Daily Report: Perplexity Evaluation Kicked Off · Experiment Matrix Finalized — Mar 2, 2026
Perplexity Evaluation Kicked Off
After building the test sets yesterday, today the evaluation pipeline is finally running.
The evaluation script loads each experimental group’s LoRA adapter in sequence and computes the average cross-entropy loss on assistant tokens across three independent test sets. Thanks to history caching, already-completed models are automatically skipped. Currently running: exp4 (TopQ-1000):
[INFO] Model loaded, VRAM usage: 14.19 GB
[INFO] Loaded historical results for: ['baseline', 'exp1', 'exp2', 'exp3']

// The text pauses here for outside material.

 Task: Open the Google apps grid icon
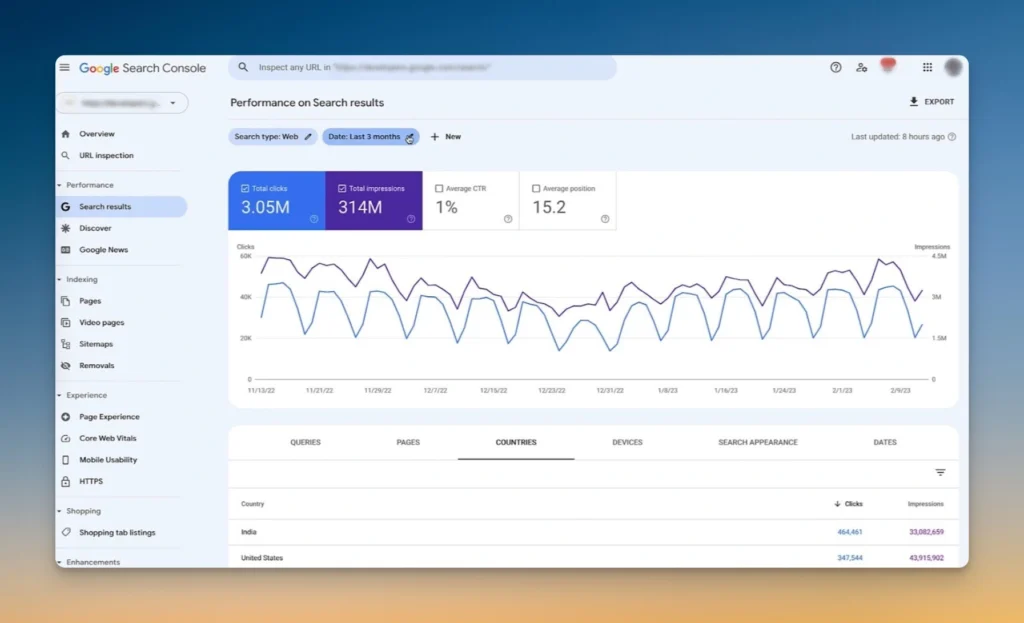pyautogui.click(x=928, y=67)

[INFO] Evaluating model: exp4
[INFO] Mounting LoRA adapter: /workspace/outputs/exp4/final
[exp4/gold] 50/200 avg_loss=0.4233 elapsed=227s
[exp4/gold] 100/200 avg_loss=0.4169 elapsed=451s
Everything looks healthy — model loading is clean and the loss is ticking down steadily.

Experiment Matrix Finalized
While the evaluation was running in the background, I took the time to lock down the full experiment design. The matrix consists of 13 groups + 1 baseline, organized into three research Blocks:

Block 1: Data Volume & Strategy Comparison (7 groups)
The heart of the experiment. This block systematically stress-tests the data selection strategy from three angles:
| Comparison | Research Question |
|---|---|
| exp1 vs exp5 | Does the Gate matter? Full-pool random vs resolved-pool random |
| exp5 vs exp3 | Does scoring matter? Resolved random vs resolved top-ranked |
| 500 → 1000 | Data scaling effect — how much does doubling the data help across each strategy? |
| exp3 vs exp7 | Sanity check — best vs worst selection, verifying the scoring system makes sense |
exp7 (BottomQ-500) is sampled by reversing the composite score ranking — the “bad data” control group. If the final loss gradient holds up, it’s the most direct validation of the entire scoring system.
Block 2: Major Dimension Ablation (2 groups)
Isolates the independent contribution of the two top-level scoring dimensions:
- Ablation-NoEfficiency-500 (exp8): selection based on Style score only
- Ablation-NoStyle-500 (exp9): selection based on Efficiency score only
Compared against exp3 (full composite), this tells us which dimension carries more weight in determining data quality.
Block 3: Sub-dimension Ablation (4 groups)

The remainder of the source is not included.